How Wired kept Google's browser secret
Magazines aren't in the business of breaking news. But had Google PR not inadvertently leaked word of its Google Chrome Web browser, Steven Levy's feature in Wired's forthcoming October issue might have been both the first and last word on the project. It required the Faustian bargain typical of fly-on-the-wall features: Get deep inside the company, in exchange for letting the subject dictate the timing of the story. But this story was trickier than most, since Chrome was still a secret when the issue was under production. Normally, dozens of eyes would fall on the story. How did a magazine's labor-heavy business model intersect with Google's maniacal obsession with secrecy? This was, in some ways, the exact opposite of last year's cover story on "radical transparency." Bob Cohn, Wired's executive editor, explained to Valleywag how they pulled it off:
The trick was we knew it was going to launch sometime in early September, and we wanted to be out with it as close as possible. That meant the story had to close in late August when it was still a huge secret. Both Steven and I had made considerable promises that it wouldn't leak from us. We pledged that we could be trusted with this information in advance so we could produce a long-form magazine story on a monthly cycle.
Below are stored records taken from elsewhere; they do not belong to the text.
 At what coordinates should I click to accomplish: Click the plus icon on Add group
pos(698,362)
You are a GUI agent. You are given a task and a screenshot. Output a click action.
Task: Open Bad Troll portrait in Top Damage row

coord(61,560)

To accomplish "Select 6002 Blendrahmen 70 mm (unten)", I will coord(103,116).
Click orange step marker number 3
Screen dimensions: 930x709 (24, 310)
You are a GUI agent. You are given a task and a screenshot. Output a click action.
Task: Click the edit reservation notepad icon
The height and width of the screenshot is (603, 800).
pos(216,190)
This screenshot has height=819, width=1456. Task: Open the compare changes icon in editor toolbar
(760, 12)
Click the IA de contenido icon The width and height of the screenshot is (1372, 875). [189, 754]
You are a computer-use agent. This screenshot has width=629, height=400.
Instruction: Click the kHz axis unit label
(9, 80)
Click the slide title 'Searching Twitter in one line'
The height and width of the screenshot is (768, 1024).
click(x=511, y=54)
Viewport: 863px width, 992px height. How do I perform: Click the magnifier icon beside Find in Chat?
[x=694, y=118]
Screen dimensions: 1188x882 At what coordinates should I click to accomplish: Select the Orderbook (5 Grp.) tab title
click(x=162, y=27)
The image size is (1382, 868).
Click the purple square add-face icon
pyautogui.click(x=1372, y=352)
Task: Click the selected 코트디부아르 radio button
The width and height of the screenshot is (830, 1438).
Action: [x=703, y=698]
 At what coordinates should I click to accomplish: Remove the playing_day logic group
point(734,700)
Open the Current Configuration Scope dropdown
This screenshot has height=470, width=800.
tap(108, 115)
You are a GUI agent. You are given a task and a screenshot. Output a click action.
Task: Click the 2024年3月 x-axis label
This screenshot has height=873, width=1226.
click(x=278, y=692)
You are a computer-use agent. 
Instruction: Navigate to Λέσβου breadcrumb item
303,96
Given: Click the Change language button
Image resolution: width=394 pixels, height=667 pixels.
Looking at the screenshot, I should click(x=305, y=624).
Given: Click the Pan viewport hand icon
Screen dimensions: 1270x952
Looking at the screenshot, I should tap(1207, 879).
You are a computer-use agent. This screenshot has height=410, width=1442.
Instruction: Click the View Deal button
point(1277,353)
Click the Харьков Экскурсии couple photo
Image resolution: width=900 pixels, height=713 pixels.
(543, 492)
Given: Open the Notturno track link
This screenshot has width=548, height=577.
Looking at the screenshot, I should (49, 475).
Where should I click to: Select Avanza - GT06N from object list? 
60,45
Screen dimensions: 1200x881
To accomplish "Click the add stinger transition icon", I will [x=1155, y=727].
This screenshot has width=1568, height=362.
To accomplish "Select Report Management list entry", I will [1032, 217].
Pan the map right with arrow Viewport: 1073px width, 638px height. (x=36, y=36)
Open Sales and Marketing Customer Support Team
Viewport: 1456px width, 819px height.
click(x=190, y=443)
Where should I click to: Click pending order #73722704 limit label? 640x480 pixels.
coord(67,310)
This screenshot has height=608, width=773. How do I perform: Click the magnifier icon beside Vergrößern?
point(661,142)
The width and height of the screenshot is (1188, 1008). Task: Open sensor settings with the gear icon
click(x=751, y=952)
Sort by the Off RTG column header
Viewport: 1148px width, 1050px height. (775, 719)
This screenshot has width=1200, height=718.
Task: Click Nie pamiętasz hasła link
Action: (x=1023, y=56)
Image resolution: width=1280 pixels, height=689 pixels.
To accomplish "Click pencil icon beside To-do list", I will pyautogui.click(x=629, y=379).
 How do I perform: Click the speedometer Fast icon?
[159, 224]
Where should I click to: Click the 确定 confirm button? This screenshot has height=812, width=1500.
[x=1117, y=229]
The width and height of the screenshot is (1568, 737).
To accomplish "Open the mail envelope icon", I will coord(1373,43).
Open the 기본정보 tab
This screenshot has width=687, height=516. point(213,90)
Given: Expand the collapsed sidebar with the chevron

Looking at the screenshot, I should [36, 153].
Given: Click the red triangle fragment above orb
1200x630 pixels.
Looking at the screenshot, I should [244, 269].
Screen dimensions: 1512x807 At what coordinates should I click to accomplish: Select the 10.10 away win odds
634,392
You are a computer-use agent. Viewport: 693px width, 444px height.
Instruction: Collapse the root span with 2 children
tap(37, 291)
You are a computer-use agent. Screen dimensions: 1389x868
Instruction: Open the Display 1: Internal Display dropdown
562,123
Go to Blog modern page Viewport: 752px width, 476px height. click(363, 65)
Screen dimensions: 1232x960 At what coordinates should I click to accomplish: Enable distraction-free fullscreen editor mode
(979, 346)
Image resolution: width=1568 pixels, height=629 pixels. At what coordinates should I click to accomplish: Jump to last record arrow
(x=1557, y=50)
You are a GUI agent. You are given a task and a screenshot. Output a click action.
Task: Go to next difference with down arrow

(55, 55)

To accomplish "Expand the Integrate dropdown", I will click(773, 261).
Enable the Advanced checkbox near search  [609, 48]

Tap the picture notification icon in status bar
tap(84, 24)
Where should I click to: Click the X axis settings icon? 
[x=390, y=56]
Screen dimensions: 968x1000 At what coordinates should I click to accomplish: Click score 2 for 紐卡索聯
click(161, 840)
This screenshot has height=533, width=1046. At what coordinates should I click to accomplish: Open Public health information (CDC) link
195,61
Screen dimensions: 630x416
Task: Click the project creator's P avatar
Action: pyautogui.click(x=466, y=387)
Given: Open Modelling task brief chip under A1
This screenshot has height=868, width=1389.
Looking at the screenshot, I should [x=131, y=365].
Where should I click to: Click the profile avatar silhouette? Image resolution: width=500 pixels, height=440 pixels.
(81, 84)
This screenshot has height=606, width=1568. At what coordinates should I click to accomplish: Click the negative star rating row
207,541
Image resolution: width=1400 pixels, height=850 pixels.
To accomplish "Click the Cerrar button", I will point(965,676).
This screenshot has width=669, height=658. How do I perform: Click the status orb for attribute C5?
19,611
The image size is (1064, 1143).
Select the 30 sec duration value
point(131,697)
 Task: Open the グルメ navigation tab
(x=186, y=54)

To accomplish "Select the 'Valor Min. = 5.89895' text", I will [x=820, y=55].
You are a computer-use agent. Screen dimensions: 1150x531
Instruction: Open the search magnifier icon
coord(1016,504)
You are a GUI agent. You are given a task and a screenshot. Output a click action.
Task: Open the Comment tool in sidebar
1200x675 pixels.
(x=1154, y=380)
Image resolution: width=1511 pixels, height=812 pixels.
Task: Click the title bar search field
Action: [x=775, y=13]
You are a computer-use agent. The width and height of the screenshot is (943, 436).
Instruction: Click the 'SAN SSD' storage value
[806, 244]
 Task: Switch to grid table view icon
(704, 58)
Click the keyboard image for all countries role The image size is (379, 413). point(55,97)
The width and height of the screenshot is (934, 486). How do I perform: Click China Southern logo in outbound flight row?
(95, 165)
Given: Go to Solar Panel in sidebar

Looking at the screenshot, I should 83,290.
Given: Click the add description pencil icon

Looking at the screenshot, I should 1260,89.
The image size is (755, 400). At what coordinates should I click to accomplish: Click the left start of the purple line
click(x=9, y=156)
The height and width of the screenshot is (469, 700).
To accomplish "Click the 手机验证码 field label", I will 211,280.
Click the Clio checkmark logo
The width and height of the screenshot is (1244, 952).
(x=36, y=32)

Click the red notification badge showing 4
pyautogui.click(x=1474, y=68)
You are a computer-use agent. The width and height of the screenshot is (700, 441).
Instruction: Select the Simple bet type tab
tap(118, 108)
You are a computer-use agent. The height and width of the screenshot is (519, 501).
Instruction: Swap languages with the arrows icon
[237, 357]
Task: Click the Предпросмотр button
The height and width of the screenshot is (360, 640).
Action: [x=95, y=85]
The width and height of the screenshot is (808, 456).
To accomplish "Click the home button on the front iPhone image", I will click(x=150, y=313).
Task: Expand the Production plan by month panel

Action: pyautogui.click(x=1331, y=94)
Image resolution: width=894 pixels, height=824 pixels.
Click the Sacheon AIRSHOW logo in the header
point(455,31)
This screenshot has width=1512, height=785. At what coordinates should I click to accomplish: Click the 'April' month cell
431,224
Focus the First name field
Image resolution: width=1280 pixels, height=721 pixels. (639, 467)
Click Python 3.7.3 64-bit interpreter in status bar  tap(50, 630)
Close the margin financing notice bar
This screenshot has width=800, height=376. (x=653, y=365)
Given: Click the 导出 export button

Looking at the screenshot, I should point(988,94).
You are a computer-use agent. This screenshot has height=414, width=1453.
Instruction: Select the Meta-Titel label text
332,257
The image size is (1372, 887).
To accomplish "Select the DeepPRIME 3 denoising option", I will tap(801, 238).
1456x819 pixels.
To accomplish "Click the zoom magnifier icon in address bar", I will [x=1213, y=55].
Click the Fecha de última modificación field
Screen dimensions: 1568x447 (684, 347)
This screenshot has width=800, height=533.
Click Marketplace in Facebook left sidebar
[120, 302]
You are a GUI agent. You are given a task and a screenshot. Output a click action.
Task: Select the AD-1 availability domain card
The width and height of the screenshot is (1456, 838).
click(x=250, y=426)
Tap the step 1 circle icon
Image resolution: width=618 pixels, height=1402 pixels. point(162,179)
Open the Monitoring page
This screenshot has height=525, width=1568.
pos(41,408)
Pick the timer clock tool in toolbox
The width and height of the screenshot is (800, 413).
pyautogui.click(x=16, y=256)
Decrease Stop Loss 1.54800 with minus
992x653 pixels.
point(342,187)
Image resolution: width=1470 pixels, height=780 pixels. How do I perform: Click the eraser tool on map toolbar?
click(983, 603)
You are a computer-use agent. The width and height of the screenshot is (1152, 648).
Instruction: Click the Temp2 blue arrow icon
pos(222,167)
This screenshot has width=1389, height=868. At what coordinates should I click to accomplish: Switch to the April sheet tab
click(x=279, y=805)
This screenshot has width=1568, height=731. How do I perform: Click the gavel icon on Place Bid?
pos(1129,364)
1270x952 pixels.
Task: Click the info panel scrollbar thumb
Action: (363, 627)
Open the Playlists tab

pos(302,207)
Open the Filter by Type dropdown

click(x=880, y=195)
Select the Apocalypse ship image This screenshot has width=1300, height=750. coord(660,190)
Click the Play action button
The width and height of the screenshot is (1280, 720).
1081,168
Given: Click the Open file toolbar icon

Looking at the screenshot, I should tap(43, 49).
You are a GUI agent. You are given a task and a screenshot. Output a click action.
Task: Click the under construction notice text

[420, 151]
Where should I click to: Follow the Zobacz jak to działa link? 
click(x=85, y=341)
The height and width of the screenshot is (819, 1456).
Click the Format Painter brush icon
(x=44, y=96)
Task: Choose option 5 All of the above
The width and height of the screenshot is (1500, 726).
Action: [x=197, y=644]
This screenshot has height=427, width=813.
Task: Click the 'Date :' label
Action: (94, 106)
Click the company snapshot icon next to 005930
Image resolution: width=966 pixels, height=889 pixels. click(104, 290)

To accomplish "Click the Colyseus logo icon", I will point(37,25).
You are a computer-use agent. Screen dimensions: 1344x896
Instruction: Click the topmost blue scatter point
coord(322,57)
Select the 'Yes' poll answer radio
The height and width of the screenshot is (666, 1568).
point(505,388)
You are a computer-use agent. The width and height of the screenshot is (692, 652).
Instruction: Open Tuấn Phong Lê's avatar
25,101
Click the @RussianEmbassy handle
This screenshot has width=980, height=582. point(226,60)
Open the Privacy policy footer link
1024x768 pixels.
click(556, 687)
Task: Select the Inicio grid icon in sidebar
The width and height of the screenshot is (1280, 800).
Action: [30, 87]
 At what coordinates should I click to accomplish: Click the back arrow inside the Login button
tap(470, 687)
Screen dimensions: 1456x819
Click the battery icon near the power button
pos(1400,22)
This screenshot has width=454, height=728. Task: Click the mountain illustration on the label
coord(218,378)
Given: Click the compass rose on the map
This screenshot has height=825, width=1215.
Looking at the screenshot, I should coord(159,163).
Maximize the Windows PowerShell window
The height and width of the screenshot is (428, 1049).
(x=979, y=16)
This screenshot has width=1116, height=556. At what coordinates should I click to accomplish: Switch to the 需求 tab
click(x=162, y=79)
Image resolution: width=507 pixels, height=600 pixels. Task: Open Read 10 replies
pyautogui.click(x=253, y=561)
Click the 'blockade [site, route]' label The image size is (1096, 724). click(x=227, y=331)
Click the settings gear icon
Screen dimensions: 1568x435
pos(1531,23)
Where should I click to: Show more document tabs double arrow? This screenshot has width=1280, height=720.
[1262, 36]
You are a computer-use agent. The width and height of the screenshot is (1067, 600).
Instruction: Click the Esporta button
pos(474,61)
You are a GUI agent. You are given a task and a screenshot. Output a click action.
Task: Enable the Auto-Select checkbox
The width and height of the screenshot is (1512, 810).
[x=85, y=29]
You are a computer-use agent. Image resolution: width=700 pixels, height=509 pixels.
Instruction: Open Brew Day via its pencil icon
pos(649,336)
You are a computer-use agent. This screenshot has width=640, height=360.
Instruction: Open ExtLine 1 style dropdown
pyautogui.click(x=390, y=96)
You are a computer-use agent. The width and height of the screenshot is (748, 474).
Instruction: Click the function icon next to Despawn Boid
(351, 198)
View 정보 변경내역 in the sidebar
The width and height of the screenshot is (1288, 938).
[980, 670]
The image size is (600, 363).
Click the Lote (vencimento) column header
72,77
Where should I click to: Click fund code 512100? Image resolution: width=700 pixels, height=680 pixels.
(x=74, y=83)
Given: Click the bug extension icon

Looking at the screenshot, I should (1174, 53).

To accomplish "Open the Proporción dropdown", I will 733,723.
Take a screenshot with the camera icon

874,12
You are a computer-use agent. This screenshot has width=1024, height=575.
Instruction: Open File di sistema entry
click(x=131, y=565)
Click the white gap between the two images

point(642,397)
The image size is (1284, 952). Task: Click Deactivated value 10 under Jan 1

Cohn set aside space for the feature under a codename, "Go Lego" — an obvious anagram of "Google," but also a plausible topic for Wired to cover. Files were saved in space used for the September issue, because "no one ever looks back at the old issue," says Cohn. Then, Cohn told staffers the fake story was cancelled. "We told people that we're going to pull that story for ad sales reasons, but we're going to keep it on the map for bureaucratic reasons," says Cohn. Those in on the secret prepared a fake table of contents and even a cover. "Only 8 or 10 people knew — not because we don't trust people, but because I and Steven had pledged it would be very closely held," says Cohn. (Wired has a staff of 49, according to the masthead.) "Normally the staff sees the entire magazine. I sent out an email this morning letting people know. A lot of people came into my office surprised there was a story they didn't even know about, words on the cover they hadn't read." Did it ruffle feathers? Perhaps a little, says Cohn: "This morning an editor told me about a story he was working on, and then he said, 'And there's a secret story I can't tell you about.'" What's telling about this episode? There's more at work here than the standard negotiations for a fly-on-the-wall feature, I think. Google's workers are so fervent in their do-gooder convictions — that their viewpoints are reasonable, that their requests for secrecy are normal, that their cause is fair and just — that they can't help being a bit infectious. Google Chrome has a feature that puts the browser in an ultraprivate mode. Here's the question: Can Googlers ever turn off their own secrecy switch?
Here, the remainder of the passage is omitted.